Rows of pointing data
========================================================================

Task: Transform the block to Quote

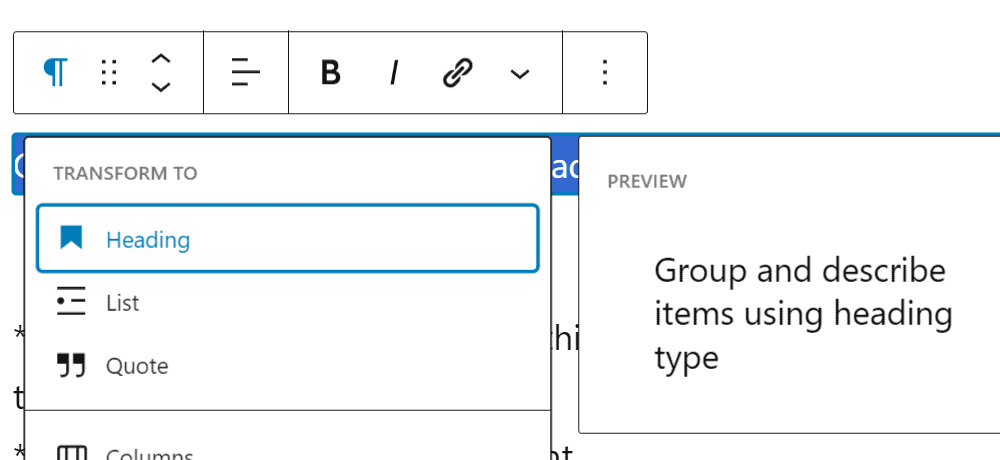Action: tap(137, 366)
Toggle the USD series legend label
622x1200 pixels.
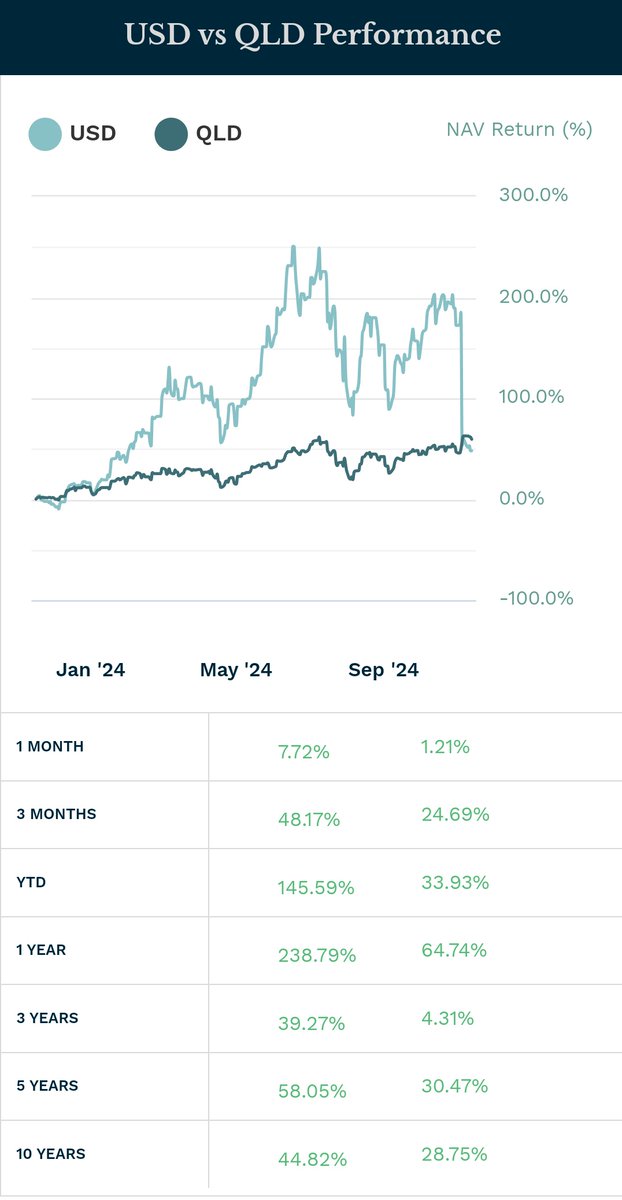point(93,133)
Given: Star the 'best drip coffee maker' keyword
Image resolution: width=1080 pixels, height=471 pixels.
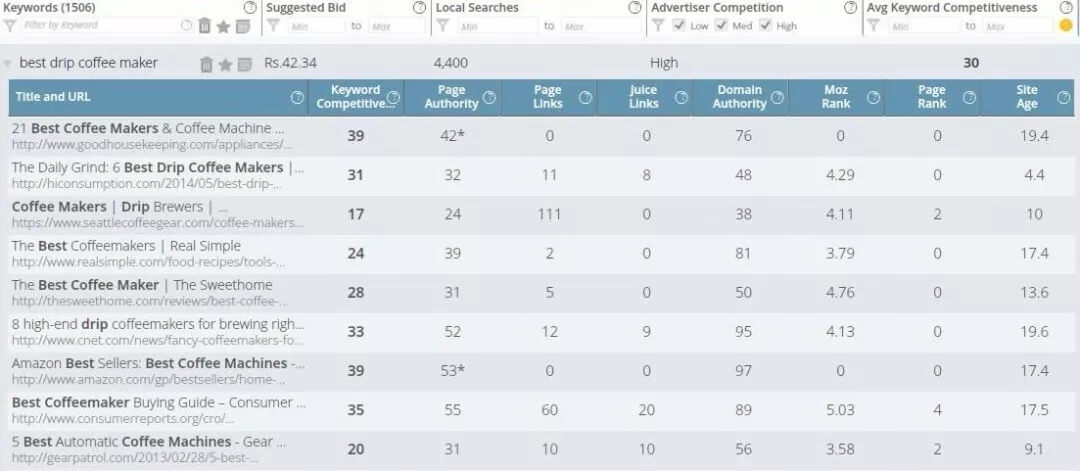Looking at the screenshot, I should (x=225, y=64).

========================================================================

Given task: Rewrite the items above, replacing every "pixels" with "px" and keeping everything else the same. Omit the pictures from your version.

Written answer:
Task: Transform the block to Quote

Action: tap(137, 366)
Toggle the USD series legend label
622x1200 px.
point(93,133)
Given: Star the 'best drip coffee maker' keyword
Image resolution: width=1080 px, height=471 px.
Looking at the screenshot, I should (x=225, y=64).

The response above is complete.